Elle continua pendant plusieurs heures à penser à toutes ces questions orphelines de réponses avant de finalement s'endormir dans un sommeil mouvementé.
Moscan, lui, s'était endormi dans un lit qu'il avait l'habitude d'utiliser lorsqu'il venait voir Zelin. Il avait tenté de réfléchir aux derniers jours, se rendant compte des bouleversements majeurs qui étaient apparus dans sa vie. Dans leur vie. Puis, dans un état d'engourdissement, il se laissa glisser dans les doux bras du sommeil.

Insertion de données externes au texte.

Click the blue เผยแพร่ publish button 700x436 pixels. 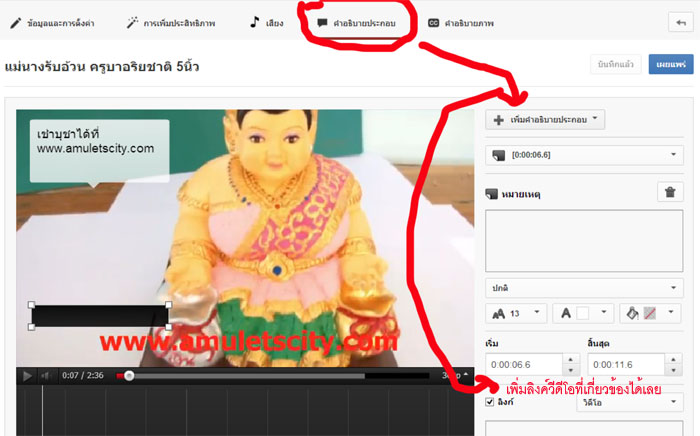(x=671, y=65)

Dans le salon, Zelin se leva de son fauteuil. Il lui fallait agir. Zoa était la prunelle de ses yeux, sa raison de vivre. En deux ans, l'influence de la fillette sur sa façon d'être l'avait sauvé à maintes reprises. Avant de la rencontrer, il n'avait plus d'envie, d'espoir, de certitudes. L'avenir lui semblait flou. Mais Zoa avait ravi son cœur. Le monde avait cessé d'être sombre et il s'était senti revivre. L'apprentissage de l'enfant était un défi, son éducation une chance et ses rires un bonheur infini.
Il prit une veste sombre à capuchon accrochée dans le hall d'entrée et sortit dans la nuit, ombre imperceptible se frayant un chemin entre les rayons de la lune. Sa main brassa l'air et les contours de la maison derrière lui se transformèrent, laissant apparaître aux yeux des quelques passants une extension du bâtiment en ruine.
Zelin commença ses recherches. Ses pas sur la terre ne faisaient aucun bruit, son souffle régulier ne trahissait aucune émotion, seuls ses yeux à nouveau bleus lançaient un appel sans fin : Zoa.